The United States Court of Appeals for the Federal Circuit has continued to rely on what is termed, above, the core of the opinion. In Mallinckrodt, Inc. v. Medipart, Inc., the Federal Circuit relied on GE as the basis for its ruling that the patentee’s post-sale restrictions were not prohibited under the exhaustion doctrine. The Federal Circuit’s Quanta decision relied for its rationale on Mallinckrodt, and thus on GE. But the Supreme Court’s reversal of that decision in Quanta Computer, Inc. v. LG Electronics, Inc. has created uncertainty about the continuing authority of this line of precedent and has left this area of law unsettled.

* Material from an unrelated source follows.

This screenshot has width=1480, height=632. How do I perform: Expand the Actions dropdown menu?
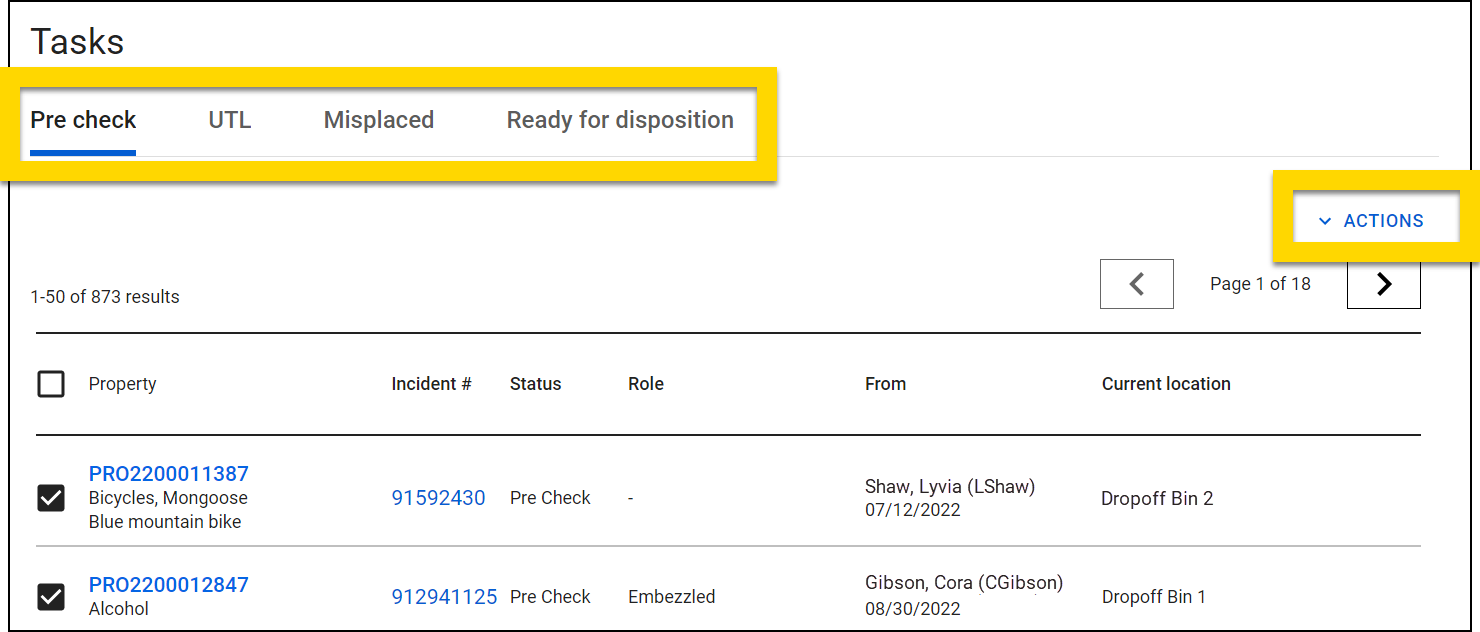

In its initial brief in the Quanta case, as amicus curiae, the United States had pointed to the "seeming anomaly" between the two lines of authority that the GE case addresses. One line is represented by the Supreme Court's "exhaustion" cases such as United States v. Univis Lens Co. and Quanta. Another line is reflected by such decisions and GE and General Talking Pictures Corp. v. Western Electric Co. The Mallinckrodt case seemed to expand the scope of the second line of authority at the expense of the first, but now Quanta may be reversing the direction of expansion. This area of law may thus remain unsettled for several years.

Early in 2015, the Federal Circuit called for en banc briefing and argument of whether the Mallinckrodt case should be overruled, in light of Quanta. In February 2016, the Federal Circuit, in a 10–2 decision, reaffirmed Mallinckrodt.